■ EXERCISES TO COMPLETE ■
(A) Answer these from the Perl regex thread:
(i) Which property does the reply give for matching Korean characters?
(ii) Which tool does the reply suggest for finding which properties match a specific character?
(iii) Why does the reply call unichars of limited usefulness?
(B) Please extract the part of the Perl regex thread starting at "You could take" and ending at "a specific character.", copying it word for word.

■ QUOTED TEXT ■
# # # # # # #
Nate Glenn
Nate Glenn

Reputation: 6744

Perl regex find character from arbitrary set

I have a file with Korean and chinese characters. I want to find pairs where parenthetical statements are used to give the hanja for a Korean word, like this: 한문 (漢文)

The search would look something like this: /[korean characters] \([chinese characters]\)/

How do I specify the Chinese or Korean characters, or any other set such as Cyrillic or Thai for example?

Upvotes: 6

Views: 1294

Answers (1)

ikegami
ikegami

Reputation: 386541

Unicode provides properties that identify to which script characters belong. Characters can be matched based on their script property using \p{Script=...}.

I don't know much about the languages you mentioned, but I think you want

  • \p{Script=Han} aka \p{Han} for Chinese.
  • \p{Script=Hangul} aka \p{Hangul} for Korean.
  • \p{Script=Cyrillic} aka \p{Cyrl} for Cyrillic.
  • \p{Script=Thai} aka \p{Thai} for Thai.

You could take a look at perluniprops to find the one you are looking for, or you could use uniprops* to find which properties match a specific character.

$ uniprops D55C
U+D55C ‹한› \N{HANGUL SYLLABLE HAN}
    \w \pL \p{L_} \p{Lo}
    All Any Alnum Alpha Alphabetic Assigned InHangulSyllables L Lo
    Gr_Base Grapheme_Base Graph GrBase Hang Hangul Hangul_Syllables
    ID_Continue IDC ID_Start IDS Letter L_ Other_Letter Print Word
    XID_Continue XIDC XID_Start XIDS X_POSIX_Alnum X_POSIX_Alpha
    X_POSIX_Graph X_POSIX_Print X_POSIX_Word

To find out which characters are in a given property, you can use unichars*. (This is of limited usefulness since most CJK chars aren't named.)
# # # # # # #
■ SUPPLIED MATERIAL ■

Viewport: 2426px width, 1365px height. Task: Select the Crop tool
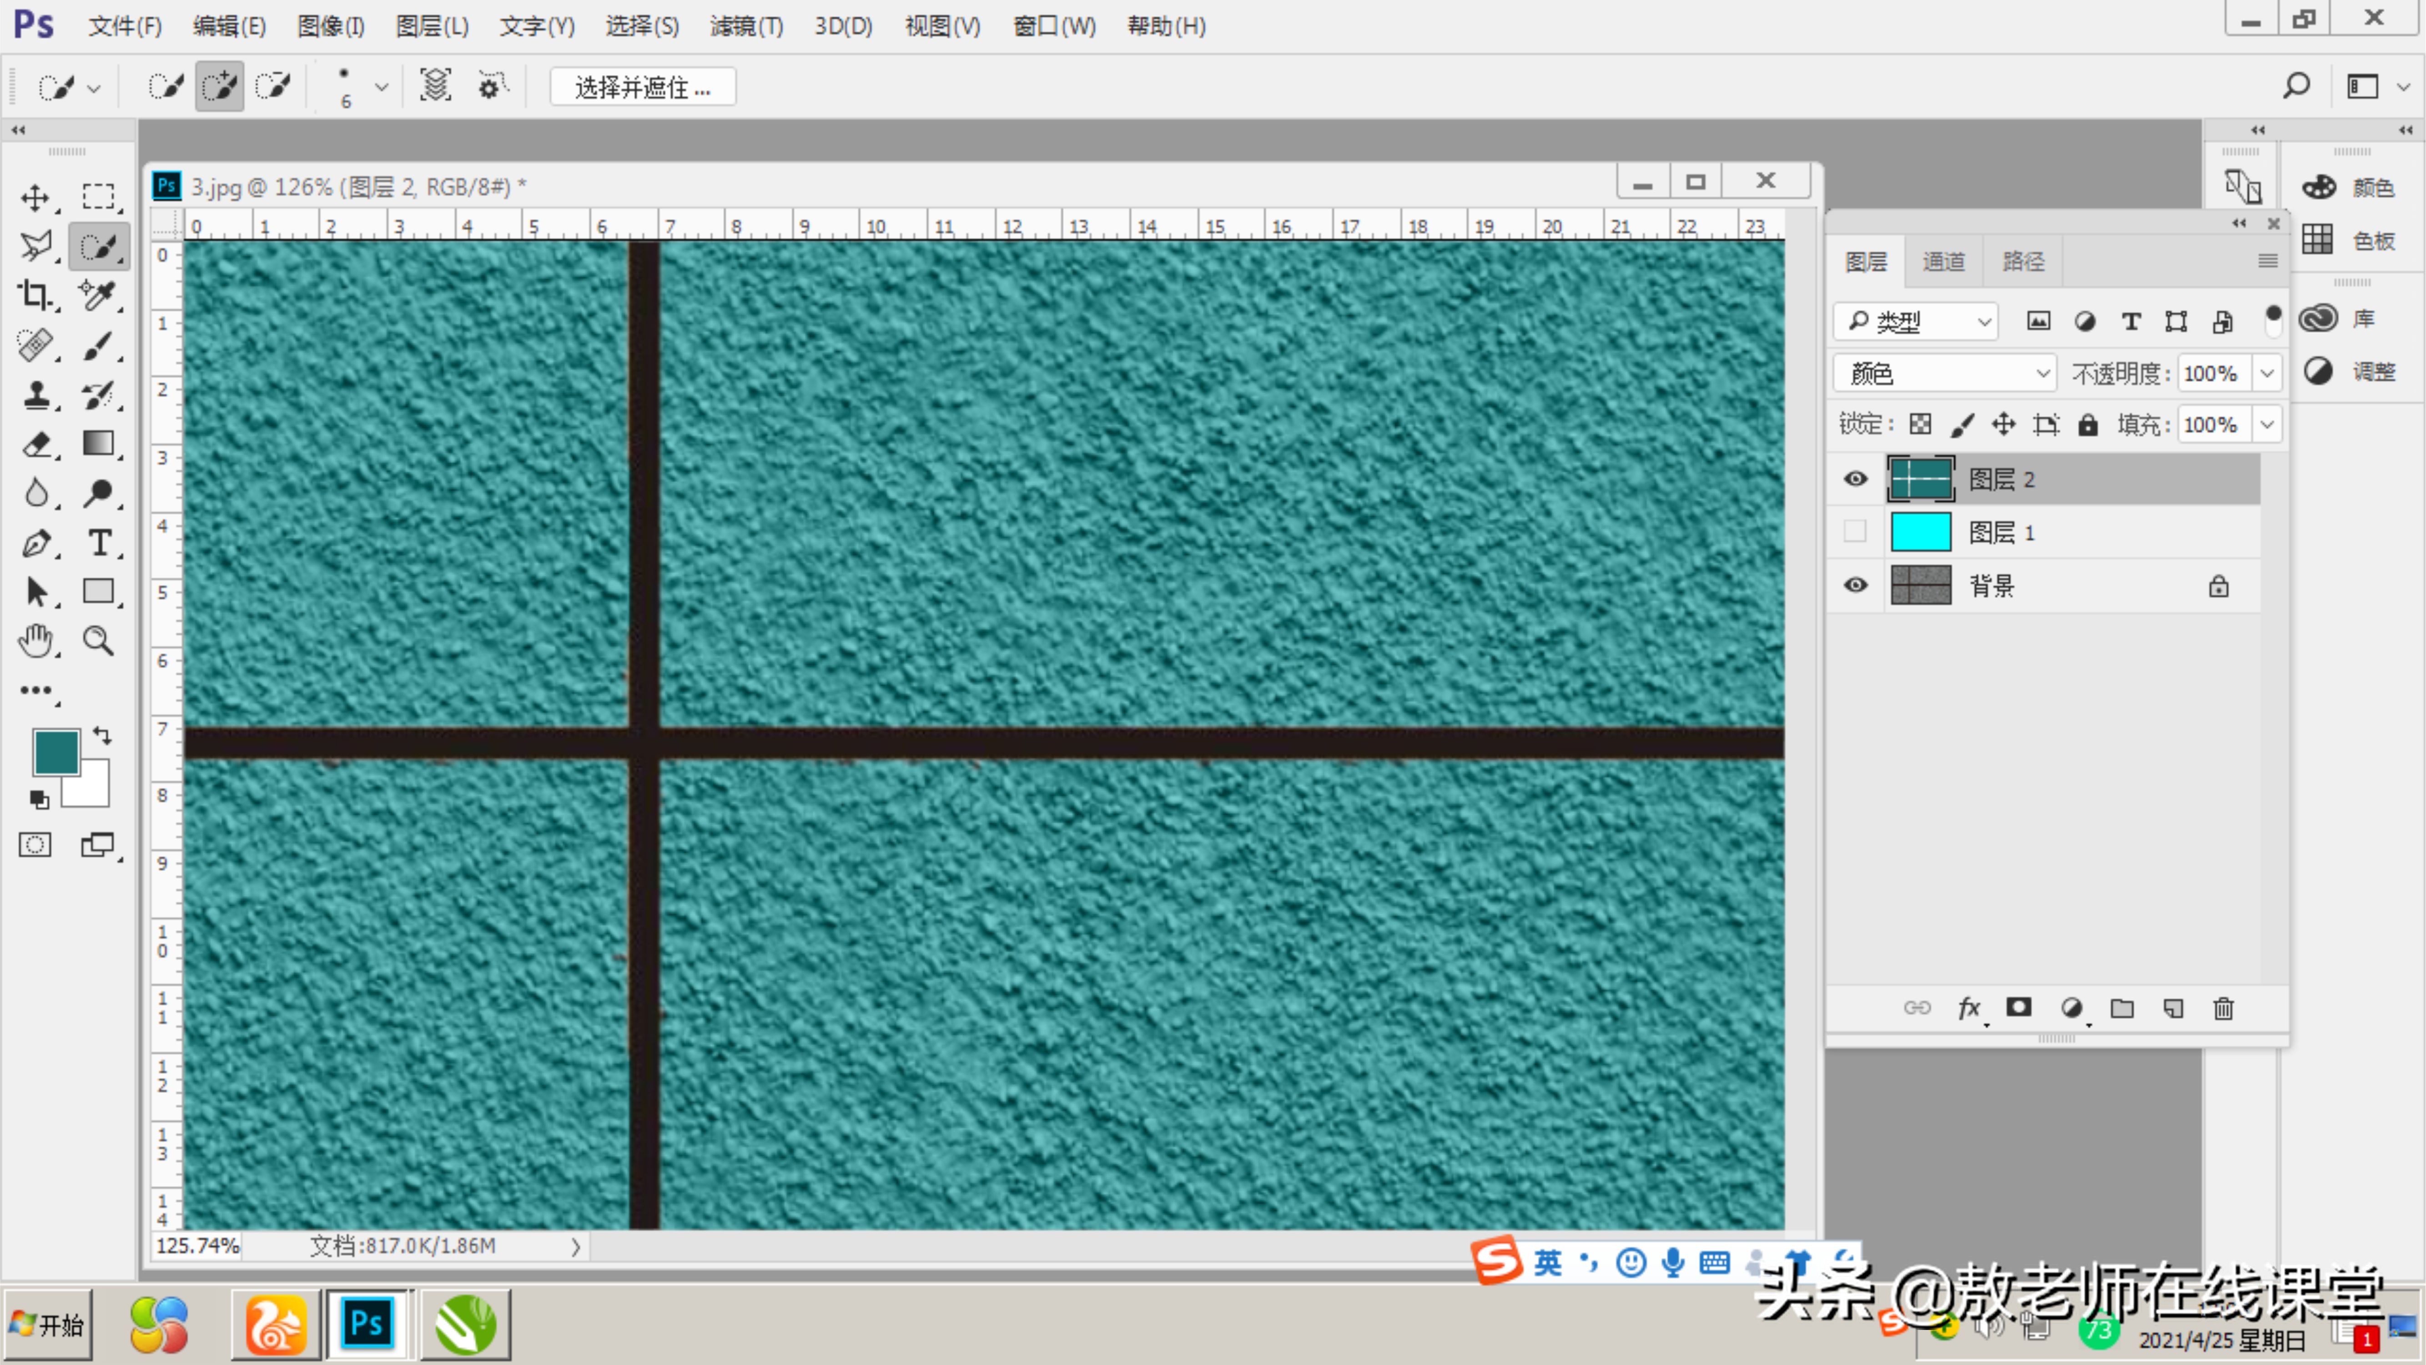[x=37, y=297]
# # # # # # #
■ RESPONSES TO THE EXERCISE ■
(A)
(i) \p{Script=Hangul}, also written \p{Hangul}.
(ii) uniprops.
(iii) Because most CJK characters aren't named.

(B)
You could take a look at perluniprops to find the one you are looking for, or you could use uniprops* to find which properties match a specific character.